EXERCISE DATA:
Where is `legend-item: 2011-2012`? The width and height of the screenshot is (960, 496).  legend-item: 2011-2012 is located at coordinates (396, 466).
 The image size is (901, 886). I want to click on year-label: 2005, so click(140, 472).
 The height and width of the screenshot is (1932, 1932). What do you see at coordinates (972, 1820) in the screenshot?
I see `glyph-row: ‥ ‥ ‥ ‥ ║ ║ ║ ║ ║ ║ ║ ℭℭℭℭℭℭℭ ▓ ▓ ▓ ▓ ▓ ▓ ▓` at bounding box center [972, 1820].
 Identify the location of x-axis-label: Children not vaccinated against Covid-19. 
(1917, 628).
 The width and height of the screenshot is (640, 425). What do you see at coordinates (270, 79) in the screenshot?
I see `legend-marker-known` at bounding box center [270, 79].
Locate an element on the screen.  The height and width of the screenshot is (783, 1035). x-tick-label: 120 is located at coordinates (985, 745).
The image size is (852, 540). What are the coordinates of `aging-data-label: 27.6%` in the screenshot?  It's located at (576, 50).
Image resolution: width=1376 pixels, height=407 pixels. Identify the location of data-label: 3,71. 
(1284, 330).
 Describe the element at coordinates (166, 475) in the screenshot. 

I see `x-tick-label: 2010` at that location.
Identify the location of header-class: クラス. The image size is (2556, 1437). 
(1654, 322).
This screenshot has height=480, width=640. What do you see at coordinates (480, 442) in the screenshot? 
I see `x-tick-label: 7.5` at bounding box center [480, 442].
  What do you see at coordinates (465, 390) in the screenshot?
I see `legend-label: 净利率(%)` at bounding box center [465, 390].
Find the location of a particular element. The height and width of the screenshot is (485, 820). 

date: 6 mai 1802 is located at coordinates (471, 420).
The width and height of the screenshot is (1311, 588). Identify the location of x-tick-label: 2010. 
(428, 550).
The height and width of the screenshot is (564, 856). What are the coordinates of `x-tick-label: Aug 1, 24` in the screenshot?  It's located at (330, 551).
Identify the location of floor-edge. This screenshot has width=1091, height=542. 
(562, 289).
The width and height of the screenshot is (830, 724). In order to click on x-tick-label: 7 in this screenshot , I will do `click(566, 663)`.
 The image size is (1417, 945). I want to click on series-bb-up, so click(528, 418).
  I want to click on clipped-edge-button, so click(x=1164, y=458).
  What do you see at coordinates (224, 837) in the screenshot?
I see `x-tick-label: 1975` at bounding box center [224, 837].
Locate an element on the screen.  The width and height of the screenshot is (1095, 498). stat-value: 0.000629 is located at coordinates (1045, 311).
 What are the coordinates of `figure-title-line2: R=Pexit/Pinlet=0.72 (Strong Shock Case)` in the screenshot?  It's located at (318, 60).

TO-DO ITEM:
Reproduce all of the material above word for word, keeping every line in its original order and form.

RESPONSE:
Where is `legend-item: 2011-2012`? The width and height of the screenshot is (960, 496).  legend-item: 2011-2012 is located at coordinates (396, 466).
 The image size is (901, 886). I want to click on year-label: 2005, so click(140, 472).
 The height and width of the screenshot is (1932, 1932). What do you see at coordinates (972, 1820) in the screenshot?
I see `glyph-row: ‥ ‥ ‥ ‥ ║ ║ ║ ║ ║ ║ ║ ℭℭℭℭℭℭℭ ▓ ▓ ▓ ▓ ▓ ▓ ▓` at bounding box center [972, 1820].
 Identify the location of x-axis-label: Children not vaccinated against Covid-19. 
(1917, 628).
 The width and height of the screenshot is (640, 425). What do you see at coordinates (270, 79) in the screenshot?
I see `legend-marker-known` at bounding box center [270, 79].
Locate an element on the screen.  The height and width of the screenshot is (783, 1035). x-tick-label: 120 is located at coordinates (985, 745).
The image size is (852, 540). What are the coordinates of `aging-data-label: 27.6%` in the screenshot?  It's located at (576, 50).
Image resolution: width=1376 pixels, height=407 pixels. Identify the location of data-label: 3,71. 
(1284, 330).
 Describe the element at coordinates (166, 475) in the screenshot. 

I see `x-tick-label: 2010` at that location.
Identify the location of header-class: クラス. The image size is (2556, 1437). 
(1654, 322).
This screenshot has height=480, width=640. What do you see at coordinates (480, 442) in the screenshot? 
I see `x-tick-label: 7.5` at bounding box center [480, 442].
  What do you see at coordinates (465, 390) in the screenshot?
I see `legend-label: 净利率(%)` at bounding box center [465, 390].
Find the location of a particular element. The height and width of the screenshot is (485, 820). 

date: 6 mai 1802 is located at coordinates (471, 420).
The width and height of the screenshot is (1311, 588). Identify the location of x-tick-label: 2010. 
(428, 550).
The height and width of the screenshot is (564, 856). What are the coordinates of `x-tick-label: Aug 1, 24` in the screenshot?  It's located at (330, 551).
Identify the location of floor-edge. This screenshot has width=1091, height=542. 
(562, 289).
The width and height of the screenshot is (830, 724). In order to click on x-tick-label: 7 in this screenshot , I will do `click(566, 663)`.
 The image size is (1417, 945). I want to click on series-bb-up, so click(528, 418).
  I want to click on clipped-edge-button, so click(x=1164, y=458).
  What do you see at coordinates (224, 837) in the screenshot?
I see `x-tick-label: 1975` at bounding box center [224, 837].
Locate an element on the screen.  The width and height of the screenshot is (1095, 498). stat-value: 0.000629 is located at coordinates (1045, 311).
 What are the coordinates of `figure-title-line2: R=Pexit/Pinlet=0.72 (Strong Shock Case)` in the screenshot?  It's located at (318, 60).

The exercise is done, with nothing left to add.